__Task input__.

******************************

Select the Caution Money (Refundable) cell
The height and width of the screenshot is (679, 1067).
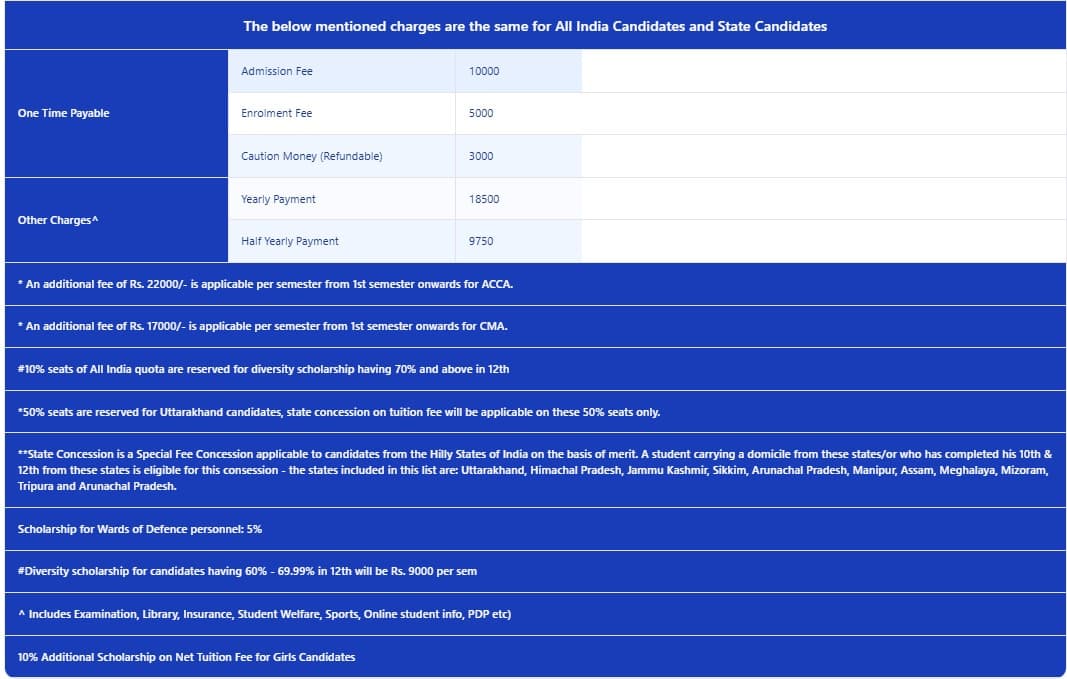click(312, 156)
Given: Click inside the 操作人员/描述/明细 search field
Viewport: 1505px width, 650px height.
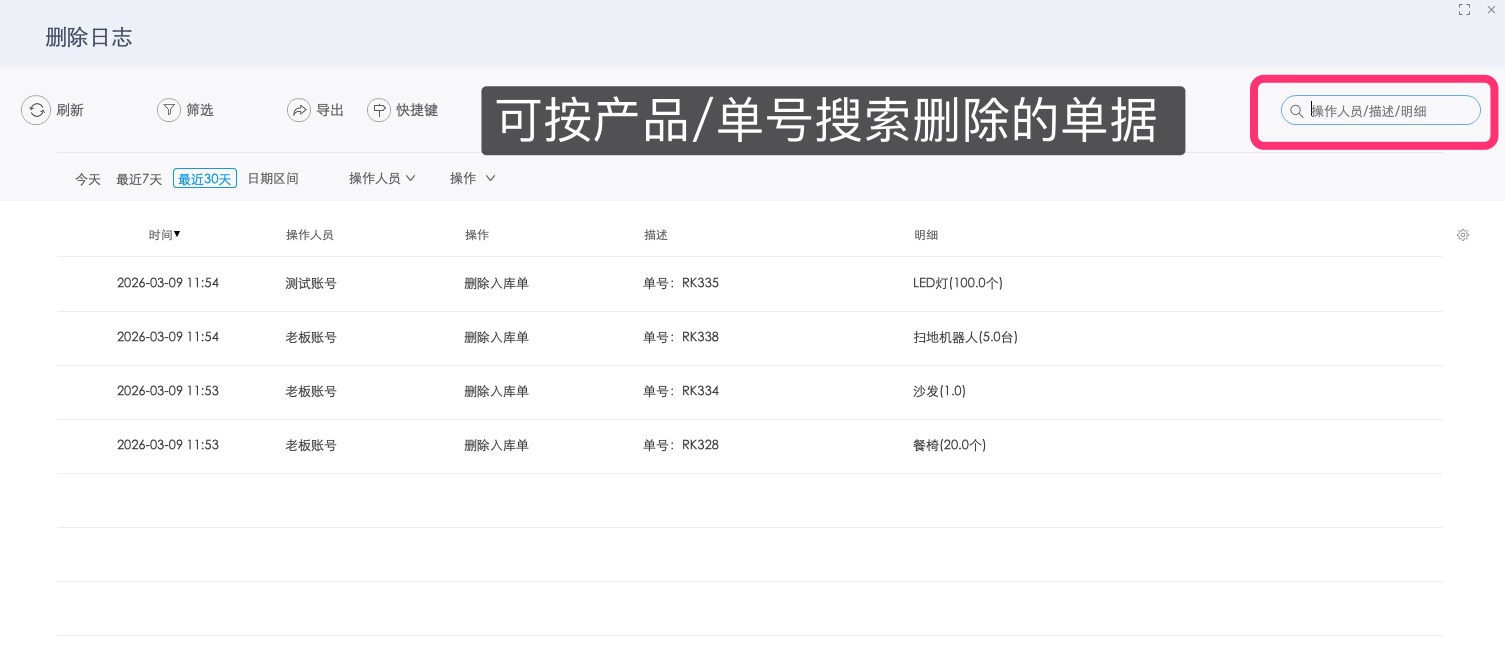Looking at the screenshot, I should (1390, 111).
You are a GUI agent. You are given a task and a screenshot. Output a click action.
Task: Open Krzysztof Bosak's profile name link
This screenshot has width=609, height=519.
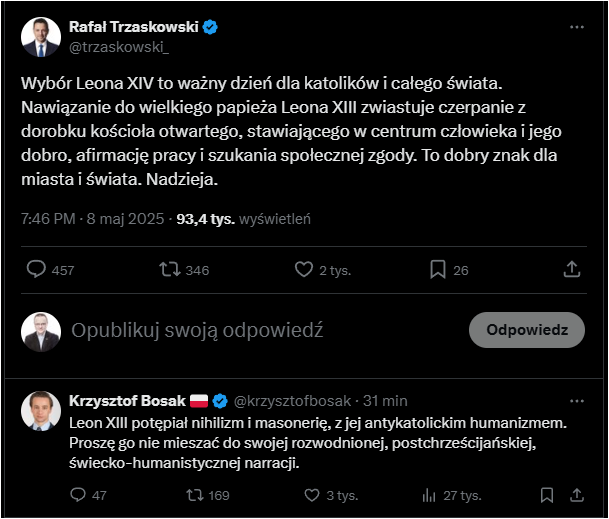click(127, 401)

******************************

__Task objective__.
Please transcribe every entry exactly as written, leaving the pictures out.

__Exercise response__.
Select the Caution Money (Refundable) cell
The height and width of the screenshot is (679, 1067).
click(312, 156)
Given: Click inside the 操作人员/描述/明细 search field
Viewport: 1505px width, 650px height.
Looking at the screenshot, I should (1390, 111).
You are a GUI agent. You are given a task and a screenshot. Output a click action.
Task: Open Krzysztof Bosak's profile name link
This screenshot has width=609, height=519.
click(127, 401)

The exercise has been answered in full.